— В отличие от вас я не столь категоричен. Атомы, например, поглощают и излучают энергию именно само собой. И наша Вселенная взорвалась и расширяется теперь тоже сама по себе.
— Я не имел в виду проблемы мироздания, в которых не силен. — Люсин украдкой глянул на циферблат. Беседа продолжалась уже почти три часа. Подумал, что недурно было бы съесть пару бутербродов с колбасой и выпить двойную чашечку кофе «эспрессо». — Объясните мне следующее, Марк Модестович. — Он устало потянулся и на секунду прикрыл глаза. — Если Фоме Андреевичу так уж важно вас задавить, зачем ему было прочить в заместители Ковского именно вас? Это что: каприз, противоречивость мышления, сверхлогика, которую я, признаться, не постигаю?

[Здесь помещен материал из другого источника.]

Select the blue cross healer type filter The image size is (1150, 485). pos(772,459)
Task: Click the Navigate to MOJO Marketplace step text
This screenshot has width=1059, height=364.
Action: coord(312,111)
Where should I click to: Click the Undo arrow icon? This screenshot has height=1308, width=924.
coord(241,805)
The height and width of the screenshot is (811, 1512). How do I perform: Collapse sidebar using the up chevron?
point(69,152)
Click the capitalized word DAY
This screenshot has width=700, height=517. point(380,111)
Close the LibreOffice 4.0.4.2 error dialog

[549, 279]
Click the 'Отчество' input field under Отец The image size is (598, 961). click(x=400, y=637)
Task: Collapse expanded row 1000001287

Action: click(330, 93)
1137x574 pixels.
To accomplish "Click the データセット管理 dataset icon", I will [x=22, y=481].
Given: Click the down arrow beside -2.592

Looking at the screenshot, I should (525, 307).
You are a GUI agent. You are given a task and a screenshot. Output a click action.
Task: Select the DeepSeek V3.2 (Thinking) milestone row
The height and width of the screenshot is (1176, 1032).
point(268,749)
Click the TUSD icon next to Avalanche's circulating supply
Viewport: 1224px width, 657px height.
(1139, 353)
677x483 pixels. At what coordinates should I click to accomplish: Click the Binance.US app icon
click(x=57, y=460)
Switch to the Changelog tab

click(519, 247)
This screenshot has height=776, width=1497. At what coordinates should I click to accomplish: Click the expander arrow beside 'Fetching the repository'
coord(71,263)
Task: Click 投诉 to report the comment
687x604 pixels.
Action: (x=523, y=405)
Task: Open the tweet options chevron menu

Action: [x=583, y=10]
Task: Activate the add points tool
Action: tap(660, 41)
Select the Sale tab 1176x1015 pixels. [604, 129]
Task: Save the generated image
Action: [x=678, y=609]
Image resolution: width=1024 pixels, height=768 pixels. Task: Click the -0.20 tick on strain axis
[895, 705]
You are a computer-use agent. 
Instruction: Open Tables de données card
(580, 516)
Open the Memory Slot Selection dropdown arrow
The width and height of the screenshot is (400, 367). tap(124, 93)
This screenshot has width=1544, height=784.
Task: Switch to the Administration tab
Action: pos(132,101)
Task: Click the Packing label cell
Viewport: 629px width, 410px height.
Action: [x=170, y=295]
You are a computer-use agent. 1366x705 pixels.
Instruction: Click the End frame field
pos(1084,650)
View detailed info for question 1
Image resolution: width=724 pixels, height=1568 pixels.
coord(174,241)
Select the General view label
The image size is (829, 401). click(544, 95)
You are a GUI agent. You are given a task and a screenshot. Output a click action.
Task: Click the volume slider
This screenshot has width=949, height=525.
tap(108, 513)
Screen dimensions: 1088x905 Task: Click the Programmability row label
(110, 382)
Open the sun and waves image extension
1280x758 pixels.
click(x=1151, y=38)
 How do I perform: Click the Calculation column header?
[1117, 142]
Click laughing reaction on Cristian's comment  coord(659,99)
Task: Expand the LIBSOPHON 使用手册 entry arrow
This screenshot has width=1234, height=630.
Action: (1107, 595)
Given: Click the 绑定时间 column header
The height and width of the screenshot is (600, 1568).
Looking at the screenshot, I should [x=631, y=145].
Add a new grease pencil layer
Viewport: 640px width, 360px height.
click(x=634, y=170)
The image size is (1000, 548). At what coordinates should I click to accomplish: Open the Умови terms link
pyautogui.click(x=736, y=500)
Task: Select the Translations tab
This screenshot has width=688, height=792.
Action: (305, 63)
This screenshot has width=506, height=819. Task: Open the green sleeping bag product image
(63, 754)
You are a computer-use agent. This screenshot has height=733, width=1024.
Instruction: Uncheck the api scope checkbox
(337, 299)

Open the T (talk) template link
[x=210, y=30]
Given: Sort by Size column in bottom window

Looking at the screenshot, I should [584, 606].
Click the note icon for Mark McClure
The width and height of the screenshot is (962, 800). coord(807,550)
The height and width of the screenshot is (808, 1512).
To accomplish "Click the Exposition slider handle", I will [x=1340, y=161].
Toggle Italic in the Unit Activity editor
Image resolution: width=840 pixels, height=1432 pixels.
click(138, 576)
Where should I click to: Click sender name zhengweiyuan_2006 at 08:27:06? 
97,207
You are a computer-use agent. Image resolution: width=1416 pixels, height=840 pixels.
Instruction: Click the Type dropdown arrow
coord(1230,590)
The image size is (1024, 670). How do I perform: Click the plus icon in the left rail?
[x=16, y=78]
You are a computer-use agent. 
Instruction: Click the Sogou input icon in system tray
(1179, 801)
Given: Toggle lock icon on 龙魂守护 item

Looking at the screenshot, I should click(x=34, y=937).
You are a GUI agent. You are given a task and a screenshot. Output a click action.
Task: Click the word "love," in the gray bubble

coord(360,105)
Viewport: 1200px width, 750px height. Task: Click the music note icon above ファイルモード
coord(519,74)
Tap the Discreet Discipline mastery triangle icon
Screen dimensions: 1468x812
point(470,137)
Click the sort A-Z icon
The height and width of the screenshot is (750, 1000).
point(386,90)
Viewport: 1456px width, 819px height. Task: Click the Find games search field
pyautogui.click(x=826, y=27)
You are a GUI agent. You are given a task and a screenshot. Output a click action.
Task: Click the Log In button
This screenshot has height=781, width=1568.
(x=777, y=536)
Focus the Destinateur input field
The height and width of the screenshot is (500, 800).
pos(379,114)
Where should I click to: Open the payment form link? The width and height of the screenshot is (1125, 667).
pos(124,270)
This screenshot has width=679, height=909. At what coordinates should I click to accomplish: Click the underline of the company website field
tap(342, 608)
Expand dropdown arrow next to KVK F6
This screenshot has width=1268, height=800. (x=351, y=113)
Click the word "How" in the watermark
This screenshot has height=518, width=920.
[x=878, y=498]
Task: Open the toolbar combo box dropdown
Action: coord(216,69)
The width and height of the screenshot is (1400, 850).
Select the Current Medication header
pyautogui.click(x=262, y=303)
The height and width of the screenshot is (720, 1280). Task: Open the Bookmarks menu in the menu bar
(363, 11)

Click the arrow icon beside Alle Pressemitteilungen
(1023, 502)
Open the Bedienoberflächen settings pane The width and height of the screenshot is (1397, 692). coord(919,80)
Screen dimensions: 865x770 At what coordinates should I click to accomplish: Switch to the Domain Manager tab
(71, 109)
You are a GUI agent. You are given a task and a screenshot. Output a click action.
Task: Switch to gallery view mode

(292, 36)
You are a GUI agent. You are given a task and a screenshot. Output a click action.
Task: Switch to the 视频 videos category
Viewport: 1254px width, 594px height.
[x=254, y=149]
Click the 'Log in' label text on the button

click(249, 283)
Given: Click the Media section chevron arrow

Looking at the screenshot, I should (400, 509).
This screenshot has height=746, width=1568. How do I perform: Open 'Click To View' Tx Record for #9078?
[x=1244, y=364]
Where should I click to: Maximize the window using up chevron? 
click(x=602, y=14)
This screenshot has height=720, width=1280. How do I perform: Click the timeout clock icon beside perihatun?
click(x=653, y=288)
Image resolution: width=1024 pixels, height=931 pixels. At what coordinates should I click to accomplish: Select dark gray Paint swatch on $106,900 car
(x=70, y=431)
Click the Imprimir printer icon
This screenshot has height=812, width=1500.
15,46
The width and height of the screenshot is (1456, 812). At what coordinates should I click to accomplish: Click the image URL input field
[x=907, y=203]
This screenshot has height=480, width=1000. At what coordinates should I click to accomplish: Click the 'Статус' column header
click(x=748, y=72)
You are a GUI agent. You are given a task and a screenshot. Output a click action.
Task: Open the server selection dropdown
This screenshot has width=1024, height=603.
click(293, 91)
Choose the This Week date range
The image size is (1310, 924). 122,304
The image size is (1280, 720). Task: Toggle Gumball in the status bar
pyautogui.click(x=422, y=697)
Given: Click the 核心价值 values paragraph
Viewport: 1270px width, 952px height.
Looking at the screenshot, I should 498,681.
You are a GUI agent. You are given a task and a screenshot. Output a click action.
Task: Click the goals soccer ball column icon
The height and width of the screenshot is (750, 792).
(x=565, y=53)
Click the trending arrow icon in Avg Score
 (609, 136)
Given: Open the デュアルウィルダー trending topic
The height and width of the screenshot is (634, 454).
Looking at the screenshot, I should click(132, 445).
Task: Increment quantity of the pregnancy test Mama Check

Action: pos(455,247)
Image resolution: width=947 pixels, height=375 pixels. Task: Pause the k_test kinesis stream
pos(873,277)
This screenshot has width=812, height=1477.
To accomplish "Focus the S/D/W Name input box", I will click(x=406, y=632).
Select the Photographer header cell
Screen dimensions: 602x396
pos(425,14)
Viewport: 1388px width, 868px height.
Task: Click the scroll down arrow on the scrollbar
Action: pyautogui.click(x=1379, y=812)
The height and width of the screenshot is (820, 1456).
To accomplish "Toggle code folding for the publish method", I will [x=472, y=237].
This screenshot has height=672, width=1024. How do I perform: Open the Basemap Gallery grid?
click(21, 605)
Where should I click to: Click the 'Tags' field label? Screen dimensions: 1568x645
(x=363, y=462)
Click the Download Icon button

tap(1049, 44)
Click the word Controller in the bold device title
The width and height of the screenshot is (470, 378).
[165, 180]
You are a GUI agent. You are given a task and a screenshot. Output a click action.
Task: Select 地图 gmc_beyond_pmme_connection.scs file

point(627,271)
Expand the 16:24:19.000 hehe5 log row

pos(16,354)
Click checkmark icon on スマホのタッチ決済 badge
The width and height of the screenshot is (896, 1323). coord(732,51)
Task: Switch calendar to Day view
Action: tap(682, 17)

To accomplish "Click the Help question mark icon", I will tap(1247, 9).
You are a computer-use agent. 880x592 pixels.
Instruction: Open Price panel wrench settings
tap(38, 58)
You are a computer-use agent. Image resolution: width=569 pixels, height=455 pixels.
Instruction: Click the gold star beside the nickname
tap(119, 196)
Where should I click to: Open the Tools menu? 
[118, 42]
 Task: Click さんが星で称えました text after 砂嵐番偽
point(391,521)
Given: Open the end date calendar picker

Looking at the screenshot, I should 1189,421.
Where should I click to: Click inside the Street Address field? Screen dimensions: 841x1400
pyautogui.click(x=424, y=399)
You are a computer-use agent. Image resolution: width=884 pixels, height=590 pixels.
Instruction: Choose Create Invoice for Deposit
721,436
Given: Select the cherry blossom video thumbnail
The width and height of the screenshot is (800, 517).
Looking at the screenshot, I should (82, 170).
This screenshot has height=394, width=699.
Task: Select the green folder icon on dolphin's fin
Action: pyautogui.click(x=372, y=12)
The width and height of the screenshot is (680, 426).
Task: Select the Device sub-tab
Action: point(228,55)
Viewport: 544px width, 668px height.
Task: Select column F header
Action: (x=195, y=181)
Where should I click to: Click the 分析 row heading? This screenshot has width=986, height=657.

— Право, не знаю… Во-первых, он хотел задавить не нас, а наше открытие, хотя, безусловно, испытывает к Ковскому и личную неприязнь. Хотя вообще-то ему все равно, лишь бы ничто не мешало карьере. От науки он порядком оторвался за те пять лет, которые проработал в Индии в колледже ООН, вот и остается ему одно — двигаться по административной линии.
— Не могу сказать, что подобное объяснение удовлетворило меня.
— Чужая душа — потемки, Владимир Константинович. Почем я знаю, чего хочет Фома Андреевич? Может, приличие старается соблюсти? Или, всего вернее, купить меня с потрохами, чтобы потом моими же руками все это дело похоронить?
— Похоронить открытие? В наше-то время?
— Боюсь, что вы плохо представляете себе, о чем идет речь. Нашу работу, как таковую, никто угробить не собирается. Напротив, нас печатают, на наши статьи ссылаются в отчетах и диссертациях. Большую ЭВМ, основанную на наших идеях, тоже все еще продолжают строить. Нам отказывают только в одном: в признании нашего открытия открытием. Понимаете? В выдаче диплома на открытие, короче говоря.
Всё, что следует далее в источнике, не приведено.